3. Synchronous Threat Monitoring — Fit: 89/100. This lines up with my verification mindset from IT and AI evaluation: do not trust output just because it sounds right, check the system while it is acting, and look for quiet failure modes. My experience with troubleshooting, LQRI, and skepticism toward LLM-generated code makes me a strong fit for monitoring experiments, reproducibility checks, and failure analysis.
4. AI Preference Drift During Training — Fit: 88/100. This is one of the projects I am most naturally drawn to because it asks whether training changes only capability or also changes measurable choice patterns. My LQRI work is not about preference drift directly, but it shows the same instinct: measure model behavior across structured tests instead of assuming what the model is doing from a few impressive outputs.
5. How AI Labs Redefine Safety — Fit: 88/100. This fits my policy and incentive-analysis side because I already pay attention to how institutions change language under pressure. My strengths in close reading, definition drift, evidence checks, and avoiding claims that go beyond the document fit well with tracking how labs change safety, risk, frontier model, and benchmark language over time.
6. Interpretability for Scientific Causal Reasoning — Fit: 87/100. This fits my interest in whether a model’s explanation is actually tied to its reasoning or just sounds convincing. My LQRI work already tests evidence vs inference, confidence revision, and unsupported claims, which connects well to chain-of-thought faithfulness, prompt contrasts, and failure patterns in scientific reasoning, though the causal inference and interpretability tooling would be a stretch.
7. Trust Calibration in Healthcare AI — Fit: 85/100. This fits my healthcare background and AI safety interests because it asks whether clinicians and patients trust AI outputs at the right level. My CBC claims AI pilot work gives me direct experience thinking about grounded AI, audit risk, human oversight, and healthcare decision support, though this project is more survey/literature-review focused than my strongest model-evaluation interests.
8. Grounding Safe-by-Design AI — Fit: 84/100 for Option B, 64/100 for Option A. Option B fits because it involves prompt engineering, JSON structures, model-generated world models, and testing whether LLM outputs can support safety experiments. Option A is intellectually interesting, but less aligned with my current evidence base because it leans more on formal philosophy, economics, and academic literature review.
9. Interpreting Personalized Reward Model Bases — Fit: 82/100. This fits my interest in value pluralism, hidden preference structures, and auditability, especially the question of what learned reward “bases” actually represent. The core idea is learnable for me, as shown by the weighted-score exercise, but the linear algebra and ML paper density make it more of a ramp than the top projects.
10. Multilingual Safety Evals — Fit: 74/100. This connects to LQRI because it is about whether safety claims hold outside the original test setting, but my lack of non-English fluency is a major limitation. I could contribute to evaluation design, rubrics, transcript review, and reproducibility, but the team would need language-fluent people for the core translation and cultural validation work.
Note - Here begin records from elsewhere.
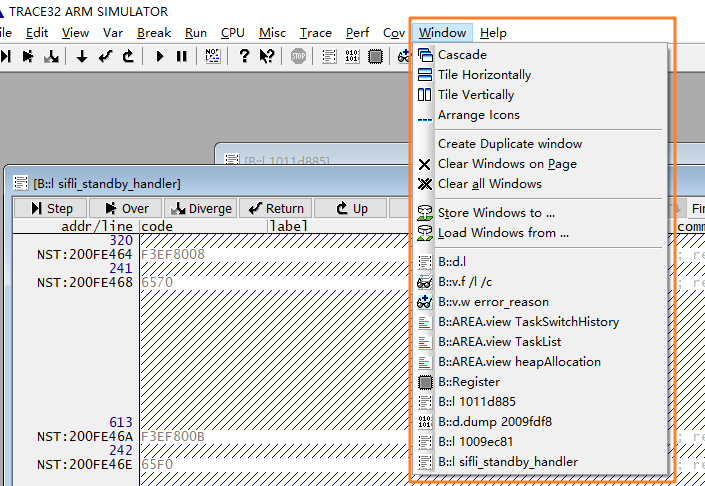705x486 pixels.
Task: Click the Return button
Action: [276, 208]
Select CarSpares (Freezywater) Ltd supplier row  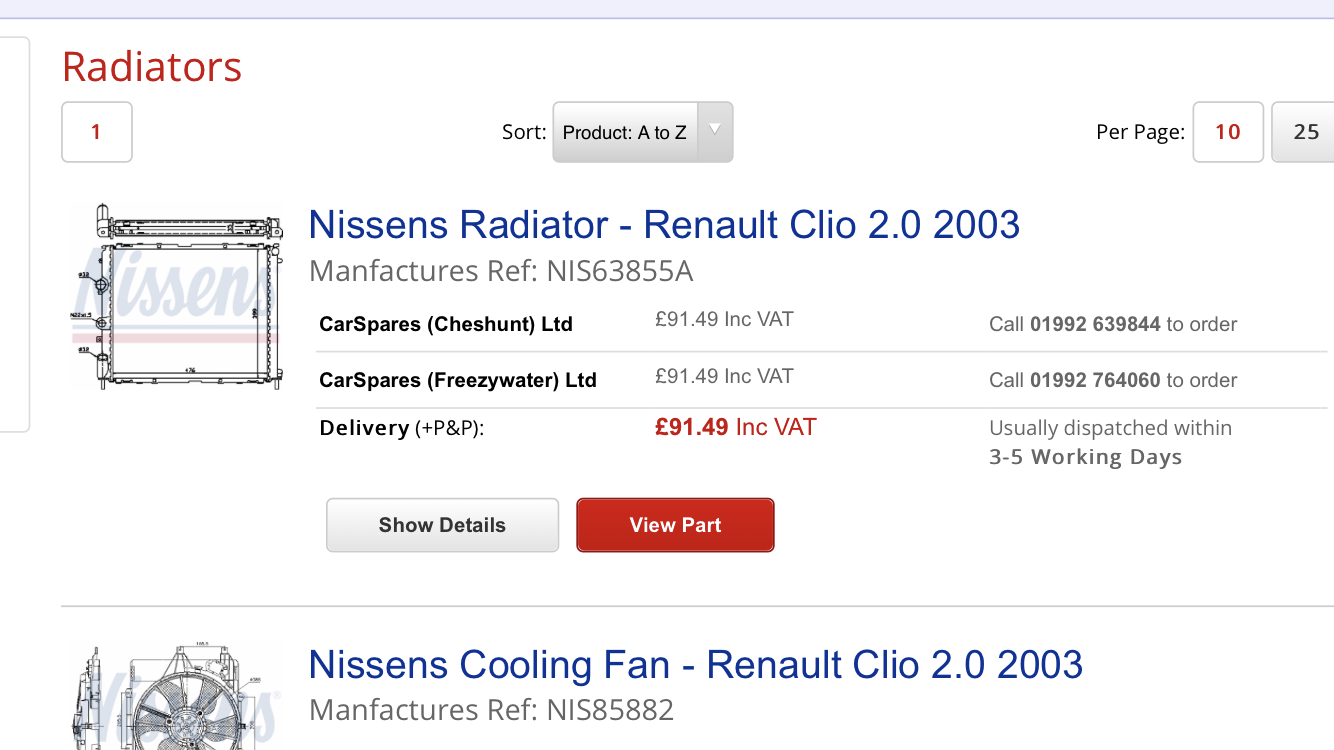coord(457,380)
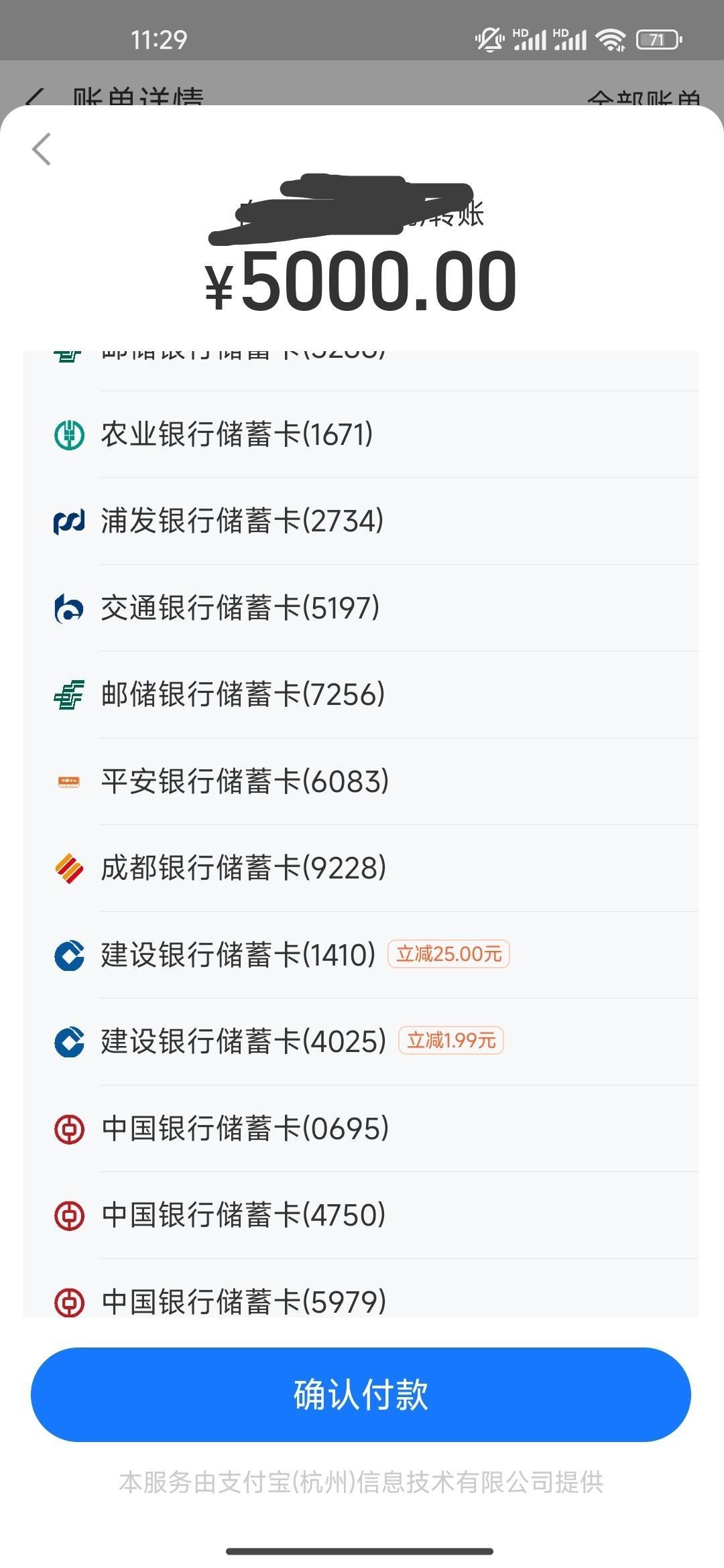The height and width of the screenshot is (1568, 724).
Task: Select 建设银行储蓄卡(4025) card
Action: (243, 1041)
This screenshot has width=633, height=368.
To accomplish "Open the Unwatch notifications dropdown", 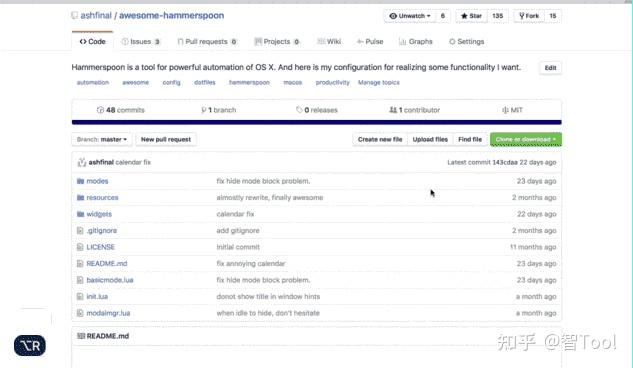I will click(410, 16).
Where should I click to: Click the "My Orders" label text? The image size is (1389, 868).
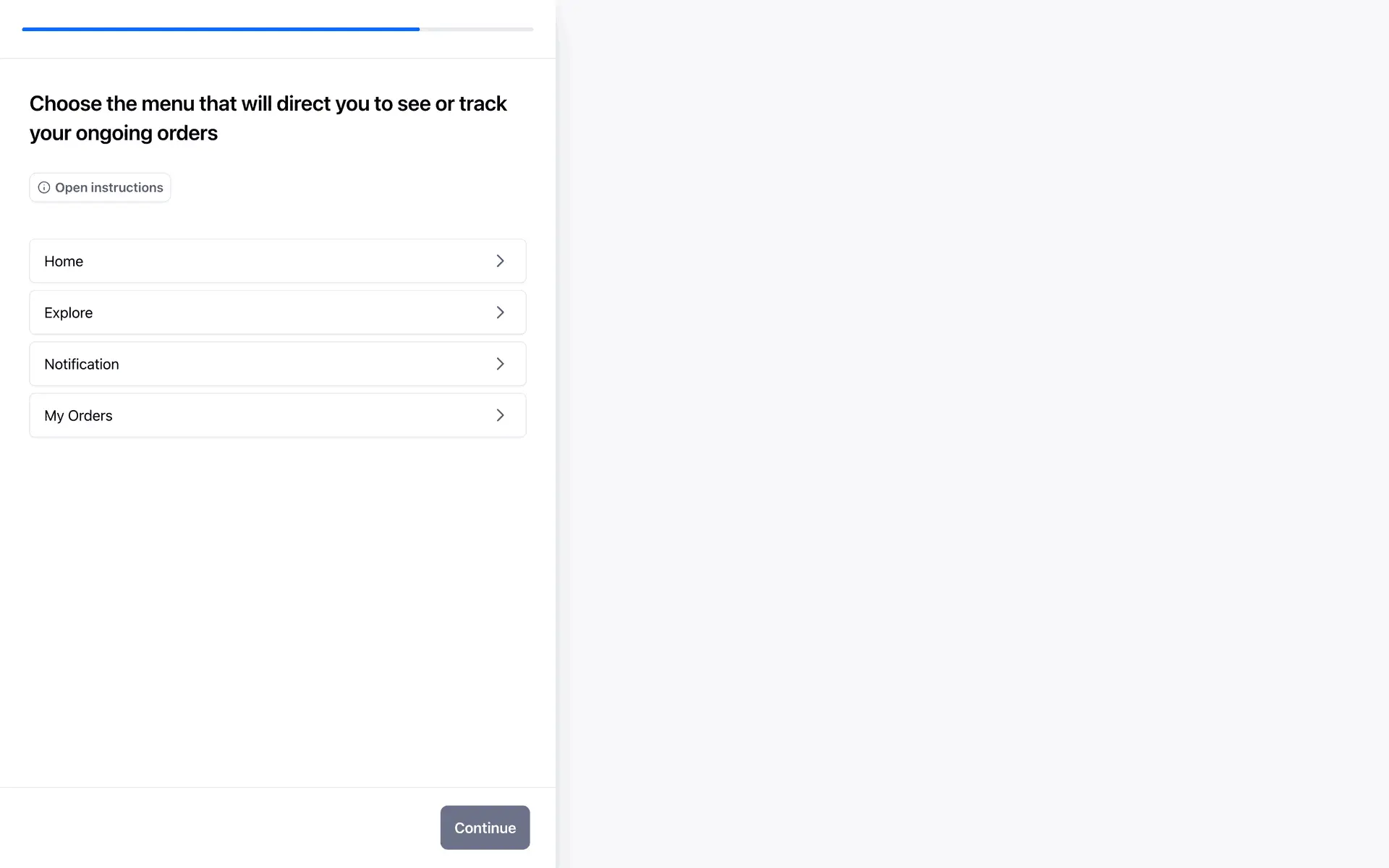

11. Steering Rule Representations Across Languages — Fit: 72/100. The safety question is interesting, but the work is much more technical than my current strongest evidence: representation engineering, model internals, embedding spaces, math operations on weights, and cross-lingual transfer. I could help with evaluation design and failure categories, but I am not yet a strong match for the core model-internals side.
12. Red-Teaming Protein Foundation Models — Fit: 70/100. This fits my red-team and evaluation instincts, especially adversarial testing and reproducibility, but it has the biggest domain gap. The work leans heavily toward Python, transformer models, protein modeling, biosecurity, and biological plausibility metrics, so I could contribute as a careful evaluator/ramp learner but not as a natural first-choice technical fellow.